North Carolina Insurance Commissioner Jim Long announced that in an effort to show support for our nation’s active military, the Department of Insurance has urged insurance companies to show lenience to Reservists, members of the National Guard and their families.
In a memo, Long asked all North Carolina insurers to understand the extenuating circumstances faced by troops called away to serve in the Persian Gulf.
“I am asking the insurance industry to answer the call to support our troops and their families,” Long said. “I am asking all insurers in this state to take all steps within their power to minimize any insurance difficulties encountered by Reservists, Guard members and their families as a result of deployment.”
Long also requested that companies extend grace periods for payment of premiums and to show leniency in the enforcement of policy lapse provisions. He encouraged insurers to establish consumer help programs designed to assist military families with their special circumstances.
“While the DOI cannot force these companies to reach out to our troops in this time of need, we can certainly encourage them to do so,” Long said. “Being called to war presents a unique set of circumstances, not the least of which is a new financial burden felt by family members left behind.
“Whether you support the war or not, it is simply un-American not to support our troops. I know the insurance companies of North Carolina agree with me, and I feel certain they will go the extra mile for our brave men and women in the Reserves and National Guard. This is the least we can do for those who risk their lives to defend our country.”

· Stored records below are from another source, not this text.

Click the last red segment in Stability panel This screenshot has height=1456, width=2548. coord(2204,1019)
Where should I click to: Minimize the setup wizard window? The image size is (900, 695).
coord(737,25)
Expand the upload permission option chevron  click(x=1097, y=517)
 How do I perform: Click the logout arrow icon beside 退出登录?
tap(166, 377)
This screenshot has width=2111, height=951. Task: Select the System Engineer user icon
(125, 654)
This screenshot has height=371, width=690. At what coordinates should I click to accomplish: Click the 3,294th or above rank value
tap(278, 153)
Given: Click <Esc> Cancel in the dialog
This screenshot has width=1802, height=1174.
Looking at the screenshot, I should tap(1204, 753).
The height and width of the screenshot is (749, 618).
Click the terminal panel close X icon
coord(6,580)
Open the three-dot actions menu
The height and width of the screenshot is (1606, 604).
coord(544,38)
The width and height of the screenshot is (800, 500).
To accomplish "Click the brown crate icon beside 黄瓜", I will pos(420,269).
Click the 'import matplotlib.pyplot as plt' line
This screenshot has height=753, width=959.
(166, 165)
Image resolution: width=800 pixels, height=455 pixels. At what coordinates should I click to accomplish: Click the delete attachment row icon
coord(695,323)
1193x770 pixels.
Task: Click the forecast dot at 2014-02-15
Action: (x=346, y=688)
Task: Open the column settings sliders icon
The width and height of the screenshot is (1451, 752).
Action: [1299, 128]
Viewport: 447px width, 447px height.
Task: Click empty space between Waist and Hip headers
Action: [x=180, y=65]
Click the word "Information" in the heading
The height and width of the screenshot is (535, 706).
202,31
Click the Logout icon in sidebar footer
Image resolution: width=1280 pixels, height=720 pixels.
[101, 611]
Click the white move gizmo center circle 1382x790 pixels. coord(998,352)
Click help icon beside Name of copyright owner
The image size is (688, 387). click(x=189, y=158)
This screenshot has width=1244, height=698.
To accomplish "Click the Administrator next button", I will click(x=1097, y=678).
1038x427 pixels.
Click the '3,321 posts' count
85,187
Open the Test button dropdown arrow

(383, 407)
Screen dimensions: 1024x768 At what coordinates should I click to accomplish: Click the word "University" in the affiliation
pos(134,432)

Long also asked his staff to go easy on members of the military during this time of war. He instructed the Department’s Agent Services Division to waive continuing education requirements for licensee regulated by the Department—including insurance agents, bail bondsmen and bail runners—deployed to the Middle East. Licensure regulations require licensees to complete a certain number of hours of continuing education (CE) courses every year. The failure to complete CE course within the year prevents an applicant from renewing his or her license.
This waiver will only be extended to active military and will remain in effect only for the licensed year during which the agent or bondsman is overseas. Upon return to the U.S. and to civilian life, the licensee will be required to meet CE requirements beginning in the next licensed year. License-holders taking advantage of this gesture are asked to notify the Department before deployment if at all possible and will be required to provide proof of deployment upon return before the CE requirements can be waived.